I'll try, but hopefully we're not getting into an example of the blind leading the deaf. I'm not sure where the cut-off on explaining stuff is, so apologies in advance if I'm off the joe. [/disclaimer]

So first off if you set a breakpoint at the address you posted in the image you can get all the state information. Then the stack view is in the bottom right. Right clicking and setting to full stack is helpful.

If you don't know how the stack works learn that first.

Next you need to get back into your games address space. The crypt32.somethingsomething means the instructions you see are inside of crypt32 which is windows stuff and not part of your game. To get back you can either look back through the stack for what might be the return address, or you can just step all the way through until you find a ret that takes you back to the game.

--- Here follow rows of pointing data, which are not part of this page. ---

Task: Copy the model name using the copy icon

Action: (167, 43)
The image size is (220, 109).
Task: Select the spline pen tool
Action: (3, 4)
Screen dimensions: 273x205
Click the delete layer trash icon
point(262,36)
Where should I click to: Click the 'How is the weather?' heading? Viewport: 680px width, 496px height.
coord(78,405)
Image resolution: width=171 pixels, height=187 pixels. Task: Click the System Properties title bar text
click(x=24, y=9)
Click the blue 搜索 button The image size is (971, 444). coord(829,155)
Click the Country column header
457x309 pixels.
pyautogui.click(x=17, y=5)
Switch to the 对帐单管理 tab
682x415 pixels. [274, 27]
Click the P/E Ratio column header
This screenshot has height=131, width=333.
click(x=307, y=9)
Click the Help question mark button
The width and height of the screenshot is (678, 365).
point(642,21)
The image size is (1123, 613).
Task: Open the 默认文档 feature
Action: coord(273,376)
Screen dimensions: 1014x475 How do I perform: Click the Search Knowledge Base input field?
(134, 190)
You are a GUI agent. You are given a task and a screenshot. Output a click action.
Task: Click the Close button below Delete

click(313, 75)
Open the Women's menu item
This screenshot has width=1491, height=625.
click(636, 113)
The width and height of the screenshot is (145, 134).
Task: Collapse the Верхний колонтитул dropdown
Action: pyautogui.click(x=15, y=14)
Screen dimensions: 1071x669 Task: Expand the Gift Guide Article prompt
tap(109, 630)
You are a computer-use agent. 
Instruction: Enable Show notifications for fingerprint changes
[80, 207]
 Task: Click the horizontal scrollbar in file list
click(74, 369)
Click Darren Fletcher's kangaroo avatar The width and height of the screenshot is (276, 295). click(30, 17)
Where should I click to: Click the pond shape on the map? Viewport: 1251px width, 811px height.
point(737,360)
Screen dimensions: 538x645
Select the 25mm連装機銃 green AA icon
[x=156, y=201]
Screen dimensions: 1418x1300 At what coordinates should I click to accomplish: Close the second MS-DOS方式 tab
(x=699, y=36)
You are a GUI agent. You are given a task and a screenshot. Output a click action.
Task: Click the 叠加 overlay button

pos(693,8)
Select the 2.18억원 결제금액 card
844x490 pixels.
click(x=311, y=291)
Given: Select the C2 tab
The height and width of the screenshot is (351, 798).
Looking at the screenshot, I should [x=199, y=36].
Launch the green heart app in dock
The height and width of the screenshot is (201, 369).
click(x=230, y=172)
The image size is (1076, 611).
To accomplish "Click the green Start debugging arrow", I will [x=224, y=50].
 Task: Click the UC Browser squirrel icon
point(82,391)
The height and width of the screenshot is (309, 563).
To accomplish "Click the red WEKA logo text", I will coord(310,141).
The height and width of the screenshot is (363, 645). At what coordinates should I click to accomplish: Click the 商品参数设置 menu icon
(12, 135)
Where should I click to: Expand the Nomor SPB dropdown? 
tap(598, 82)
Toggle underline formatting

Now you need to know about calling conventions. Stdcall is the choice for windows api stuff. Knowing that, if you set your breakpoint on the call to crypt32 you can see the arguments right there at the top of the stack. Step over the call and there is the return value I think in eax.

Of course the call to crypt32 may not be interesting at all, but either way you're learning.

TheAdmiester · How do I cheat? Reputation: 0 Joined: 06 Mar 2017 Posts: 9

I'm not sure if you're the blind or deaf but I think you might in fact be leading the deaf, blind, and dumb Razz

I've been fiddling with the Ultimap and breakpoint abilities but I'm still going nowhere. I can occasionally find some plaintext stuff in the stack (like a filepath broken up over a few lines/addresses) that looks kinda interesting but I have no idea what to do with any of it.

pellik · Posted: Wed Mar 08, 2017 8:21 am Post subject:

You've got to apply your knowledge of programming to start reading assembly. It follows the same general structure as a program (function calls, loops, etc.), but it's much more verbose. So much more so that figuring out what it's doing is usually not worth it, so instead try to gleam the structure of the code.

Although cheat engine is a great place for learning assembly as a self teaching method, there aren't a lot of good tutorials out there. Maybe start with ollydbg instead. The tutorial series by lena151 is a good place to start.